Being designed for underground they come with a couple of advantages – small footprint and “low height” development.
The project, within the Arctic Circle will be delivered in two stages over a two-year period.
Completion of the 1000 tonne per day Stage 1 plant is estimated by the end of 2016.
Major components of the plant design are: a three-stage crushing circuit and coarse grind to 212 micron using a vertical shaft impactor and ball mill; continuous gravity gold recovery in Gekko inline pressure jigs; rougher and cleaner flotation; concentrate regrind with free gold recovery and batch intensive leaching; leaching with continuous inline leach reactors; leach residue filtering to recover pregnant solution; cyanide destruction using the sulphur dioxide-air process; and 300,000 ounce per year gold recovery using AuRix resin and Gekko’s G-Rex columns.
The G-Rex columns are Gekko’s replacement for the carbon columns in gold processing plants.
The Aurix resin comes from a third party and is used to strip gold from the pregnant solution.
The processing using the Aurix resin is from a suite of technologies Gekko picked up when it bought Randy Agius’ business a few years back.
The modular plant has been designed to initially treat 1000t of mill feed per day and reach its maximum capacity of 2000tpd in early 2018.
Prior to landing in TMAC’s hands, Hope Bay was initially drilled out by BHP, which also completed the initial underground development of the Boston deposit.
Miramar Mining took over the property in 1999 and expanded the mineralised zones.
Newmont Mining bought the property in 2007 and upgraded the infrastructure including air strips, fuel storage, camps, ports, a nearly completed processing plant in South Africa and the underground Doris deposit.
The project was put on care and maintenance in 2011.
In 2013 TMAC signed a definitive sale agreement with Newmont over the project.
Gekko co-founder Elizabeth Lewis-Grey said this would be the first time the Ballarat-based company would work in the Arctic.
“We’re engaging with a number of consultants and with the client to give us advice on how to handle the conditions,” she said.
That said, the processing plant will be built in a shed so extreme temperatures should not be too much of an issue.
Lewis-Grey said the plant should be operating in an environment where the temperature was above 0C.

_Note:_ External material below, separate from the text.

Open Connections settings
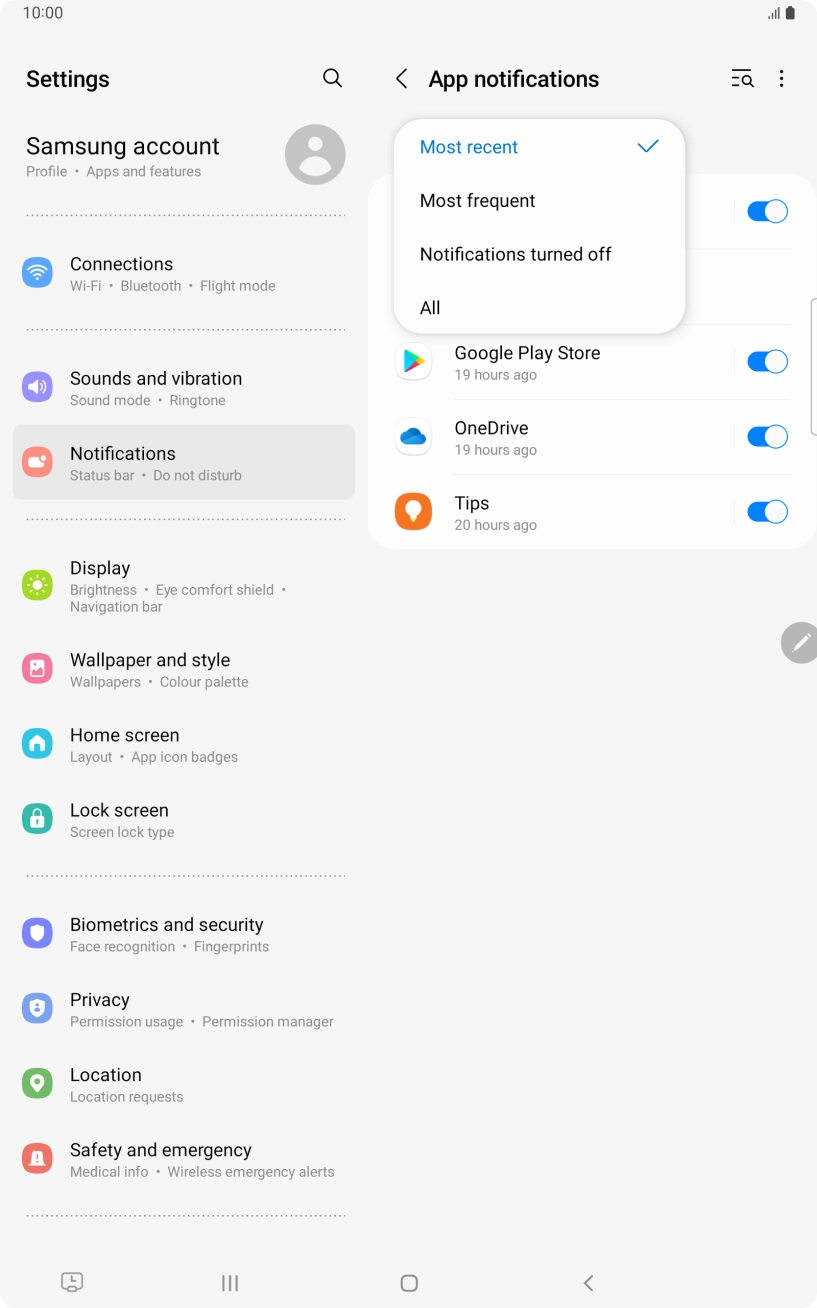 pyautogui.click(x=183, y=273)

The fact the plant can go into a shed is a testament to its small footprint.
“It shows how relevant the small footprint and optimised throughput is,” Lewis-Gray said.
“It has a strong bearing on occupational health and safety.
“We call it a low height modular plant and in terms of maintenance and occupational safety and health it’s incredibly easier to manage.”
Not that Gekko is unused to cold climes. It has a fair bit of its equipment being used in Canada and Alaska. Indeed, it has had an office in Vancouver, Canada since 2002.
Lewis-Gray said the reason the Python had never made its way underground was due to the fact that it would change the mining practices quite a bit.